Jew/Jewish
Alice Faber
faber at HASKINS.YALE.EDU
Wed Jul 3 23:54:19 UTC 2002
Laurence Horn wrote:
> But I did experience an interesting misunderstanding once in Paris,
>when my (very much non-Jewish, and no doubt bigoted) French landlady
>asked me apropos of nothing whether I was "israëlite". Never having
>heard the word, I processed it as 'Israeli', and said that no, I was
>américain. Only later did I realize she was asking (euphemistically)
>if I were Jewish. Not that I'm sure I'd have answered honestly even
>if I'd realized what she was asking me... Since then I believe I've
>encountered "Israelite" as a fellow-euphemism of "Hebrew" (as in
>"a(n) ... gentleman") to avoid referring to Jewishness directly.
>Possibly somewhere in "Gentleman's Agreement" or some such cultural
>relic.
I don't remember if I've recounted this here previously, but, here goes.
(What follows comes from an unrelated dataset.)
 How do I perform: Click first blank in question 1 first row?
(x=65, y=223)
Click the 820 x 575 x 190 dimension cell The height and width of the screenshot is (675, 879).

When I was in grad school in Texas, teaching the intro for non-majors, one
of my students asked (in an appropriate context) about the status of Jew as
an ethnic descriptor. She was from Houston, and non-Jewish. But her best
friend was Jewish, and had been instructed by her parents that she should
tell them if anyone referred to her as "a Jew". Both kids had been very
puzzled by this, since after all, it would have been accurate. This
provided context for me for an earlier puzzling encounter. On my first trip
to Austin (apartment hunting), one one of the flights I sat next to a Texas
"woman of a certain age". It really appealed to her civic pride that a New
Yorker had chosen the University of Texas. When I told her that I wanted to
study the history of Hebrew and related languages, she asked, among other
questions, if I was an Israelite. This totally took me aback. Now there was
no hint of anti-Semitism in our discussion, though it's possible she hadn't
had many conversations with Jews. It seems though that she, too, had been
raised to think that there was a pejorative connotation to using Jew or
Jewish, and was trying to use the most polite and neutral term she could
think of, where it was clearly a reasonable category to refer to.